Freshness Random At Major Search Engines
Google, Yahoo, and Microsoft varied so much over a three-year study period that researchers found none of them consistently rated best at updating their indexes.
Who’s the tops at keeping their search index smelling fresh? One might think Google is the answer these days, based on anecdotal evidence.
But a report cited by Resource Shelf found the best search engine for index freshness depended on when one asked the question.
Dirk Lewandowski of Hamburg University of Applied Sciences and other researchers considered the question in a forthcoming paper from the UK-based Journal of Information Science. They looked at data from a time span of six weeks in the years 2005, 2006, and 2007: 40 daily updated pages and 30 irregularly updated pages, and tested their updates.
“A major problem identified in our research is the delay in making crawled pages available for searching, which differs from one engine to another,” the paper said. “We found that the best search engine in terms of up-to-dateness changes over the years and that none of the engines has an ideal solution for index freshness.”

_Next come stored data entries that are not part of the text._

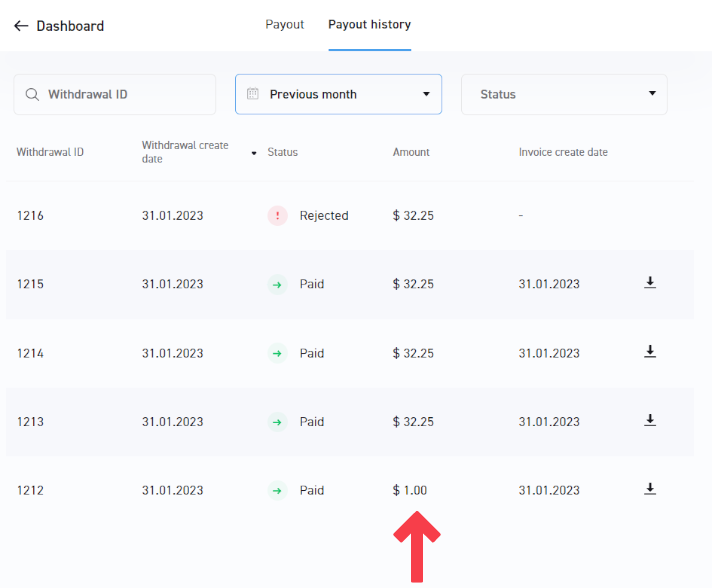The height and width of the screenshot is (588, 712).
Task: Click the $ 1.00 amount for 1212
Action: 410,490
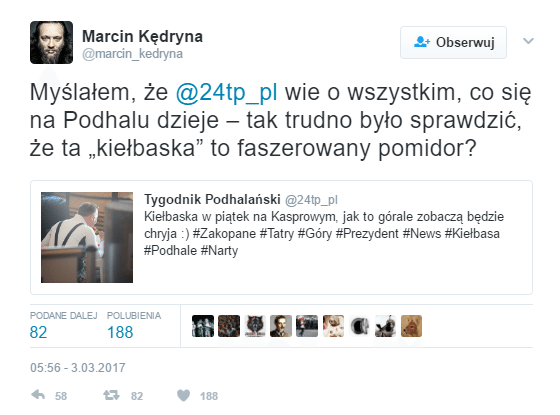Open the Marcin Kędryna name link
This screenshot has width=560, height=415.
point(142,36)
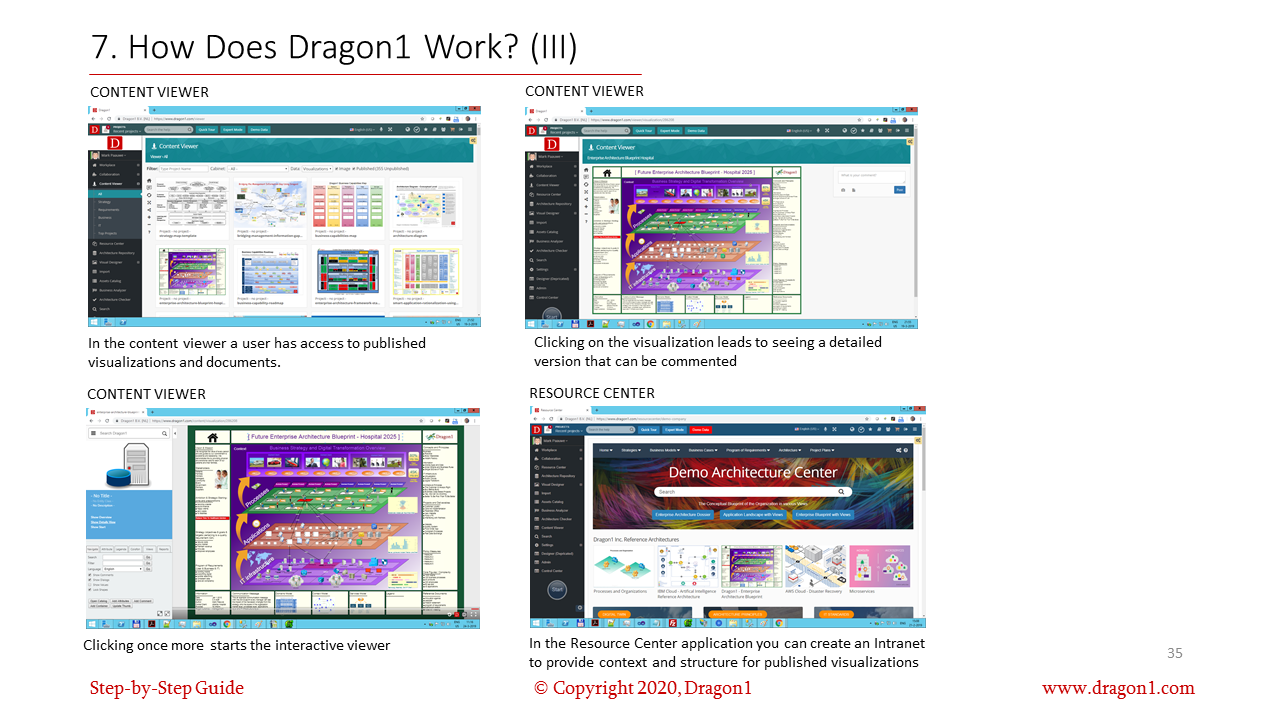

The overarching necessity for search engines to keep their indexes as fresh as possible may be found in a study cited by Lewandowski on web pages changing on a regular basis:
Estimating the results of the study extrapolated over the entire Web, the authors find that there are about 320 million new pages every week. About 20 percent of the Web pages of today will disappear within a year. About 50 percent of all contents will be changed within the same period. The link structure will change even faster: About 80 percent of all links will have changed or will be new within a year.
Issues of crawl frequency and indexing patterns confront the engineers behind the algorithms. In the study, Google fared the best at returning the most results aged one day old or less for 83 percent of the pages it delivered.
MSN did a little better than Yahoo, 48 percent to 42 percent. Google did best with a mean up-to-date age for pages of 3.1 days. MSN rated 3.5 days, while Yahoo lagged with 9.8 days on average.
Also, MSN managed to refresh its index in fewer than 20 days, at least as far as the pages being studied was concerned. Lewandowski et al think Google and Yahoo will perform even worse for pages that are not updated regularly.
Google proved fastest at refreshing its pages, while MSN updated pages with a clear frequency; MSN appeared to update constantly. Yahoo came across as the worst updater in the study.